§ About this task
Only the lines from the one that contains "Click the not secure lock indicator" to the last line below, both included, should be transcribed. Pictures stay out of the copy.

(Collection entries)
======
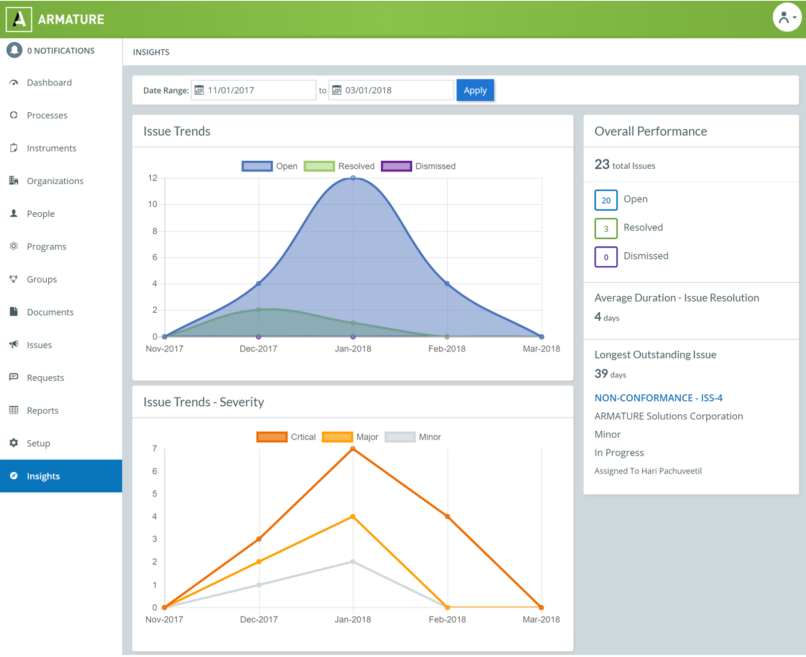This screenshot has height=657, width=806.
Task: Click the Apply button
Action: (x=475, y=90)
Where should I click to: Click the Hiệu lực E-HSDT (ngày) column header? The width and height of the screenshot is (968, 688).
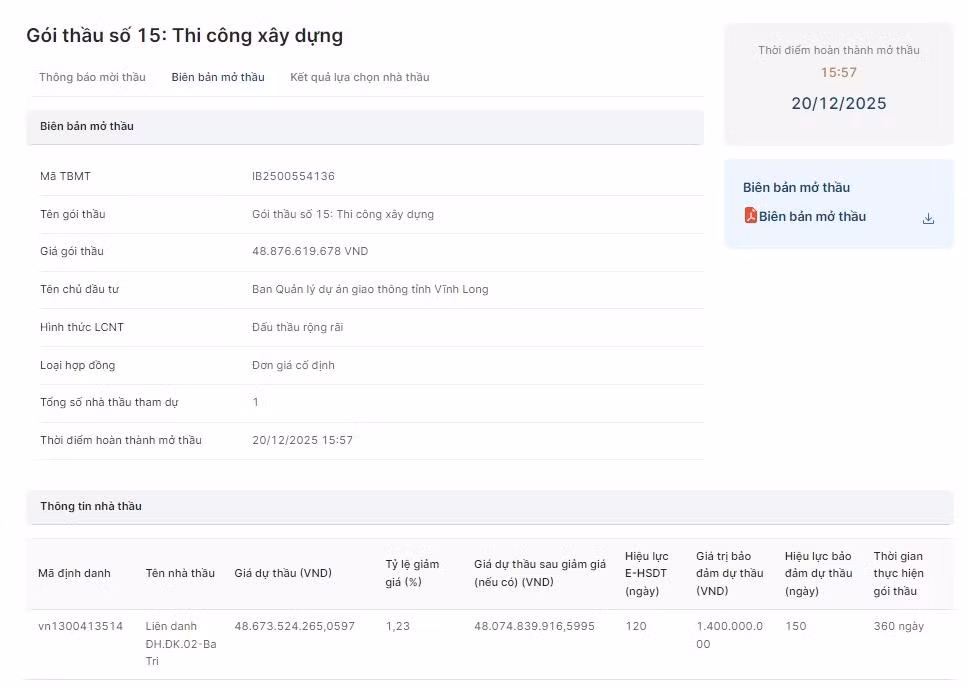pos(646,573)
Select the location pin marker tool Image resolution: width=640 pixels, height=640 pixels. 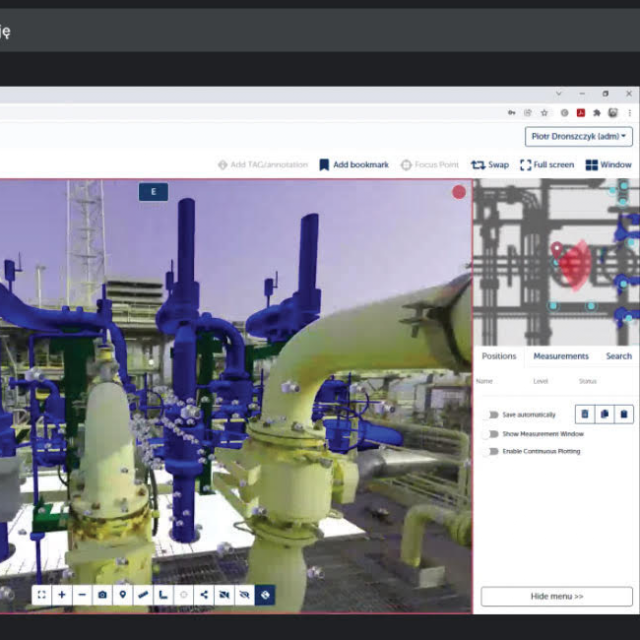click(x=123, y=595)
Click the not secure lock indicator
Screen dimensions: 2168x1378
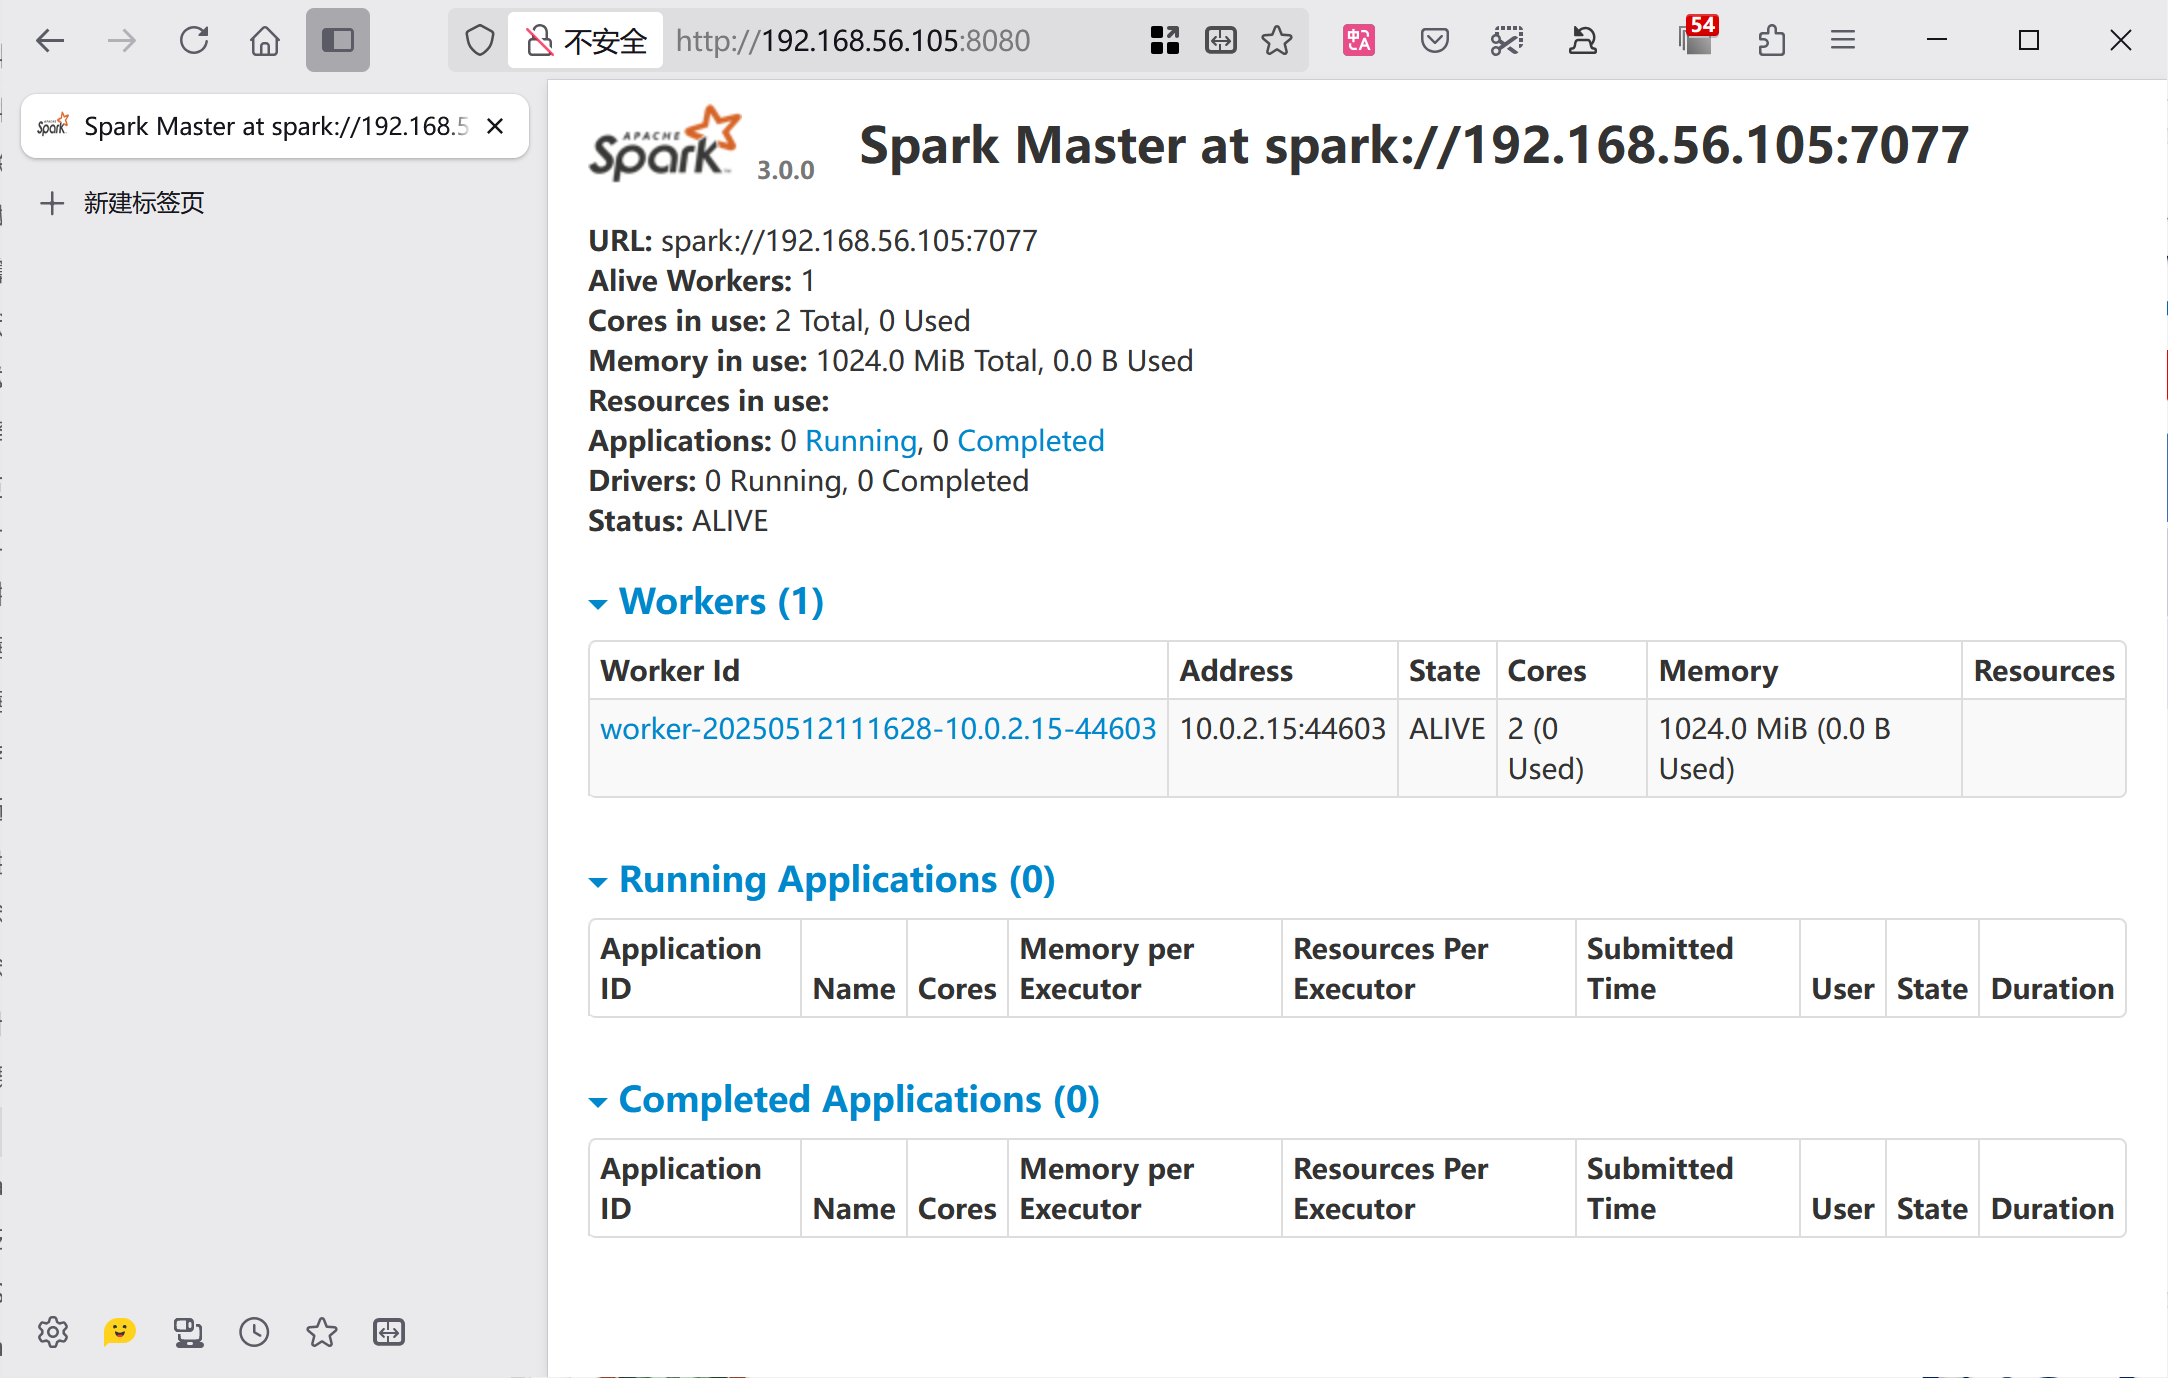point(587,41)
======
§ Solution for this problem
Click the not secure lock indicator
Screen dimensions: 2168x1378
point(587,41)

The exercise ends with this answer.